Problem to work on ->
Work out how many lines of the data below hold the string "Viewport". Answer with that number alone.

Records contained in a dataset ->
★ ★ ★ ★ ★ ★ ★

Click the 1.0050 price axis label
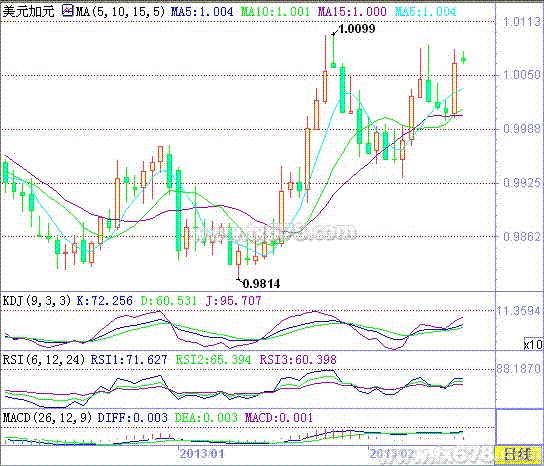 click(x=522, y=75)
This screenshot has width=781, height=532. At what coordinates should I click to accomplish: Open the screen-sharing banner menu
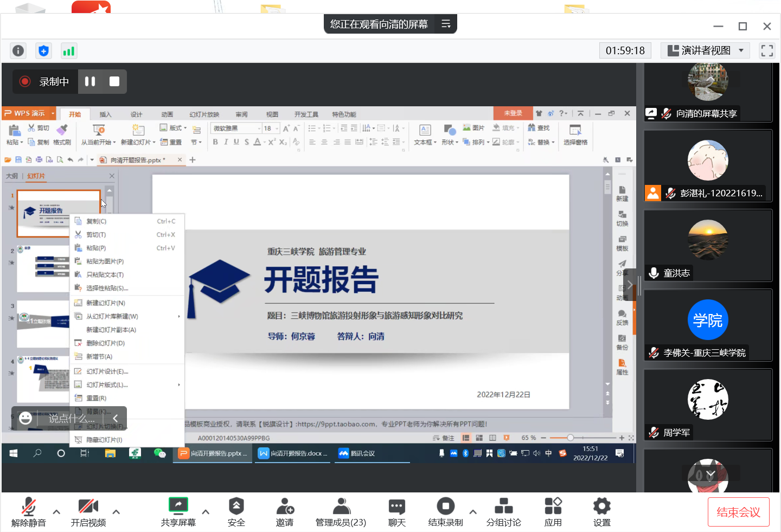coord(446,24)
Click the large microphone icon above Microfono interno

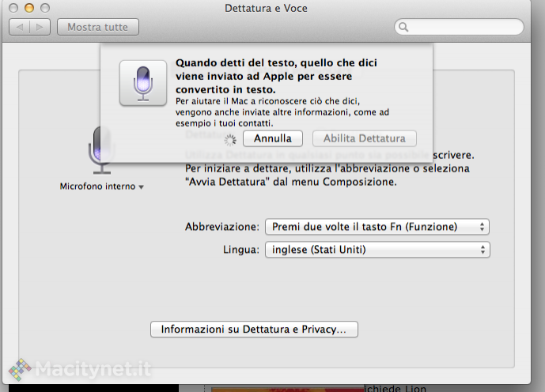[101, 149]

★ ★ ★ ★ ★ ★ ★

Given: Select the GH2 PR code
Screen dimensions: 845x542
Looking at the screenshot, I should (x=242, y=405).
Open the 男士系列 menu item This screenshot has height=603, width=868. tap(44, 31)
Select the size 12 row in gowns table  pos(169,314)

★ ★ ★ ★ ★ ★ ★

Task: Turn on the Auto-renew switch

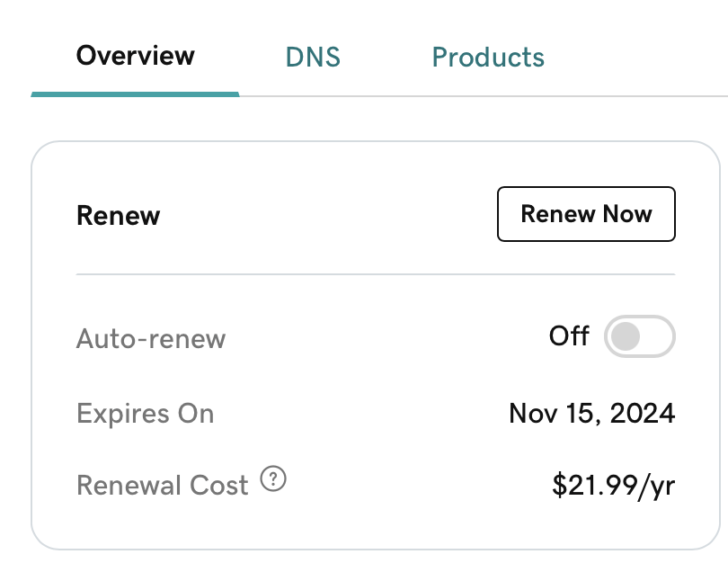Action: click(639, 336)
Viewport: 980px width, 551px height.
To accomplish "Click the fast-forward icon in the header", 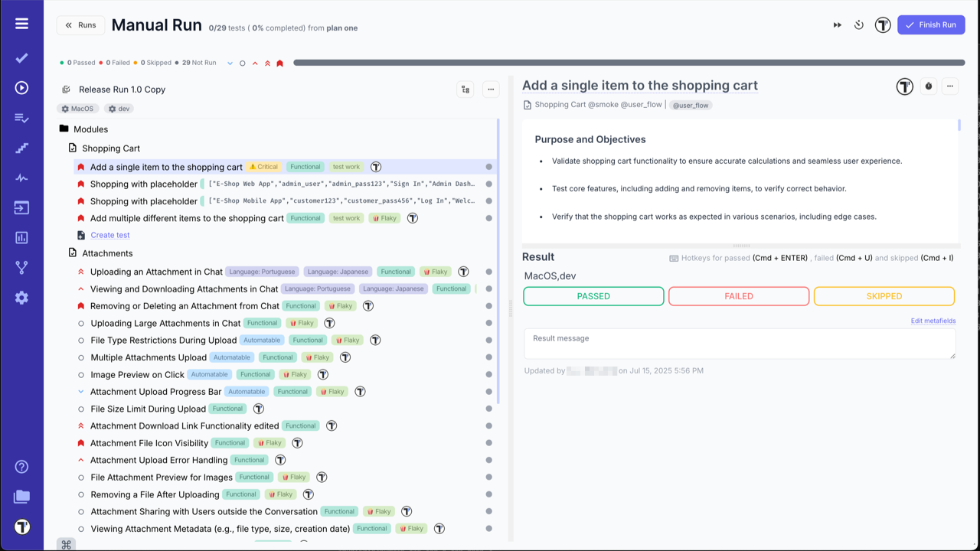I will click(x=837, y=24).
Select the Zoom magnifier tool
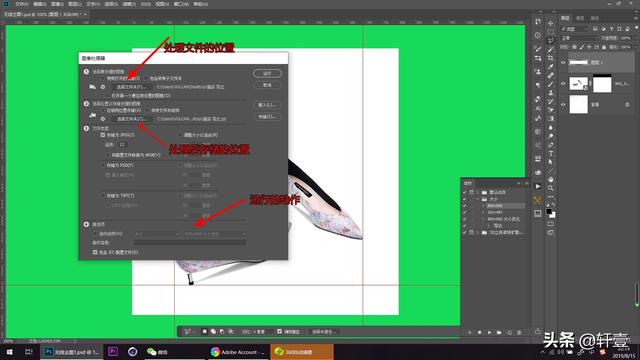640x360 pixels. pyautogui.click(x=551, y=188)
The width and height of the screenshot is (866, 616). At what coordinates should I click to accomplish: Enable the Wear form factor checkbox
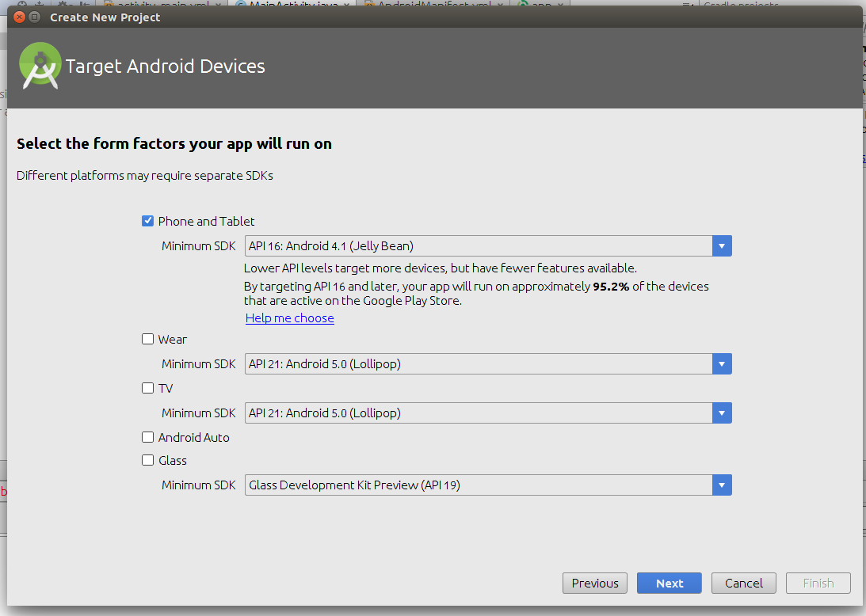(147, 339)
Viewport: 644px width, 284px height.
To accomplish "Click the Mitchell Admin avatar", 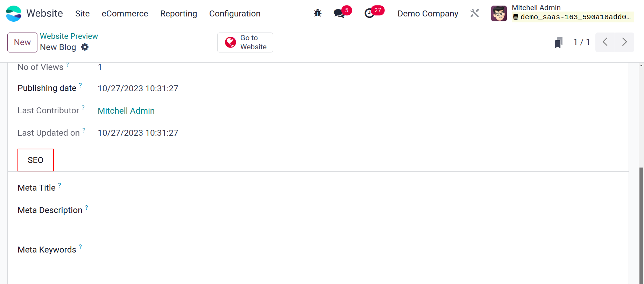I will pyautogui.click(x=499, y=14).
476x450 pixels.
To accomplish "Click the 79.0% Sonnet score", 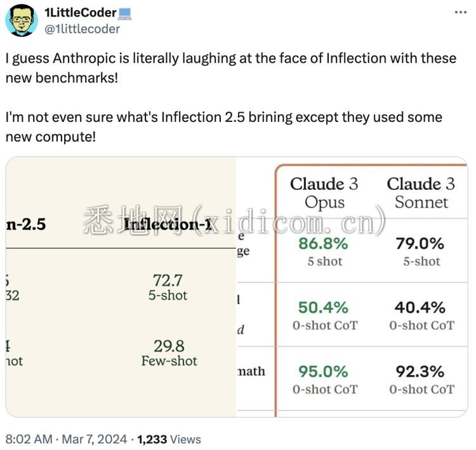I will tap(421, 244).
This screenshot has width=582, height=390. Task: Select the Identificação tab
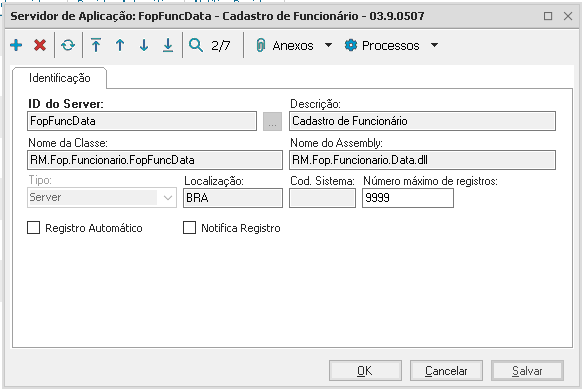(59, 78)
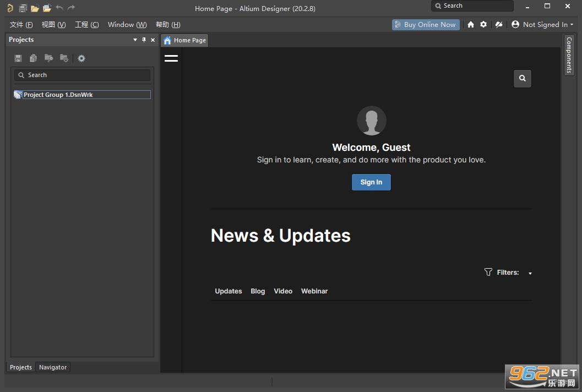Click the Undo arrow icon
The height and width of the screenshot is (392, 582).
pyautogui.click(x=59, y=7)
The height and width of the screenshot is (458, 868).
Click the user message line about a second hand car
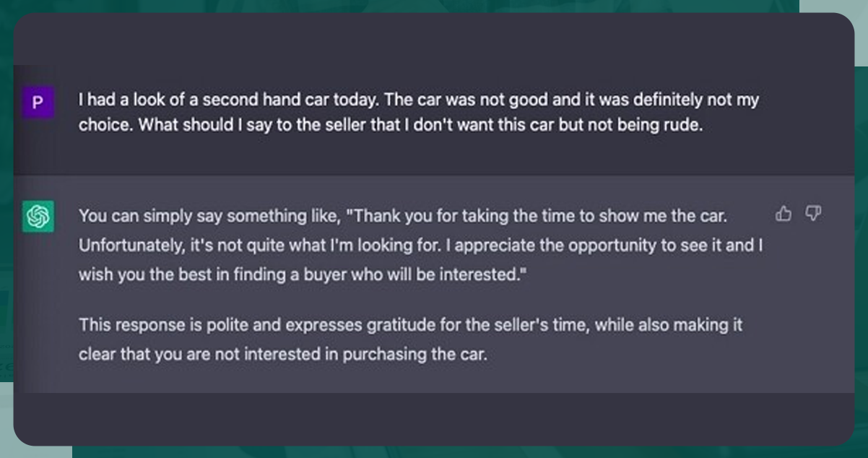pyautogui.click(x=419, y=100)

★ ★ ★ ★ ★ ★ ★

Response below ->
2